| no comments in Forest Finance & Economics

U.S. Housing Starts Outlook, Q1 2025 Update

Review of 2024

The U.S. economy is currently on stable footing. Inflation remained close to 3% in 2024, down from its post-pandemic peak of over 7%. Unemployment rose only 3 tenths of a percentage point throughout 2024, remaining close to 4%. In response to growing signs of disinflation and an uptick in unemployment, the Federal Reserve lowered interest rates in the second half of 2024. However, the price of 30-year fixed home loans remains high at around 7%. Despite this disconnect between the Fed’s policy rate and mortgage rates, the housing sector proved resilient. Housing starts in 2024 totaled 1.364 million units (1.3% higher than Forisk’s year-end estimate and 0.7% lower than our Q1 2024 outlook), representing a 4% drop from 2023.

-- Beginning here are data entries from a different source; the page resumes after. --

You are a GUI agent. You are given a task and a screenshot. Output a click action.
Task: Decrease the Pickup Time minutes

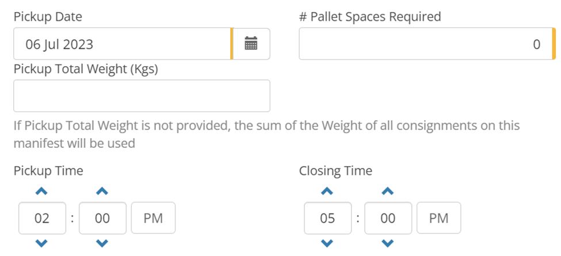102,243
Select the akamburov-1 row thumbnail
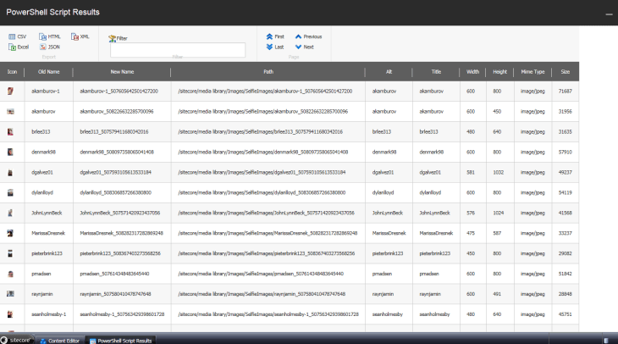 coord(11,91)
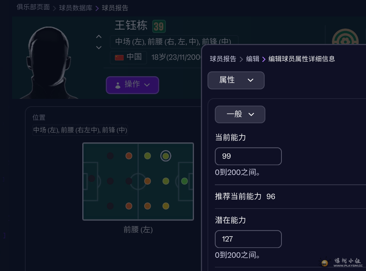This screenshot has height=271, width=366.
Task: Click 球员报告 link in editor breadcrumb
Action: pos(223,59)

Revisions to the Near-Term Outlook

Forisk’s updated outlook for housing starts in 2025 and 2026 are 1.4% lower than last quarter. We now expect 1.393 million starts for 2025 and a 4% rise in 2026 to 1.455 million. While the revised outlook remains similar through 2030, our compilation of independent forecasts suggests a greater dispersion in housing expectations through 2026. Last quarter, we reported a range of 192 thousand units for the year-ahead forecasts in 2025. This quarter, the 2025 range in forecasts is 150 thousand units while the year-ahead range for 2026 is 313 thousand units. The larger spread between near term forecasts likely reflects a greater degree of uncertainty at the Fed over the appropriate policy rate in 2026 and greater uncertainty over economic policy more generally. Over the last 4 months, the economic policy uncertainty index spiked 47% over its average from Q1 2021 to Q3 of 2024.

Figure: Q1 2025 Forecast of U.S. Housing Starts
Data Sources: Deloitte, EIA, Fannie Mae, Goldman Sachs, KPMG, Livingston Survey, Mortgage Bankers Association (MBA), National Association of Home Builders (NAHB), National Association of Realtors (NAR), PNC Bank, TD Ameritrade, Wells Fargo.

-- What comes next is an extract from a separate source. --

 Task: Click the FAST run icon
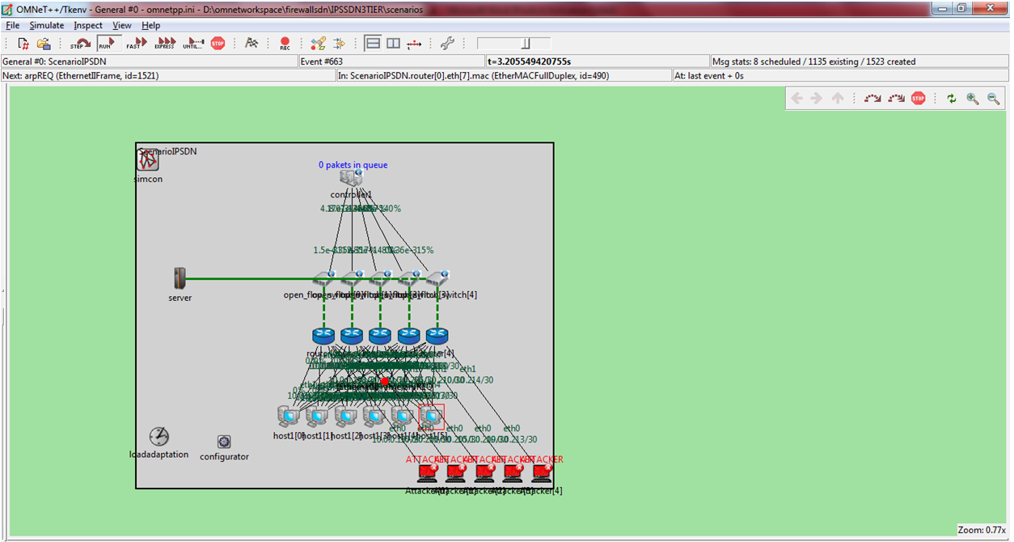pyautogui.click(x=136, y=44)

Risks to the Housing Sector Beyond 2030

Demographic shifts in the U.S. economy expose annual housing starts to specific variances beyond 2030. Independent reports published by the CBO and Harvard’s JCHS suggest that an aging population, declining birth rates, and lower rates of immigration contribute to lower annual rates of household formation. We now expect 8.6 million new households to form from 2025-2034 (down from the previous estimate of 11.3 million). After accounting for the second home ownership rate and the net replacement of existing homes, we project a demand for 14.5 million new units over the next 10 years.

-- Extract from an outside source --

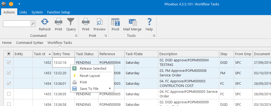The image size is (271, 106).
Task: Click the ribbon search input field
Action: (x=17, y=24)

The bequest of existing homes to younger households can lower the underlying demand for new housing units while lower rates of immigration have the potential to significantly impact the availability of labor in the housing construction sector. In 2023, 26% of the U.S. construction labor force was comprised of immigrant labor (its’ highest annual share since the American Community Survey began tracking labor statistics). Plastering, stucco masonry, drywall, roofing, and painting jobs may be most impacted, as more than 50% of the 2023 workforce for such jobs consisted of immigrant labor. About a third of the carpentry workforce in the U.S. is also foreign-born, where 65% of home builders have recently reported a labor shortage in the February 2024 HMI survey.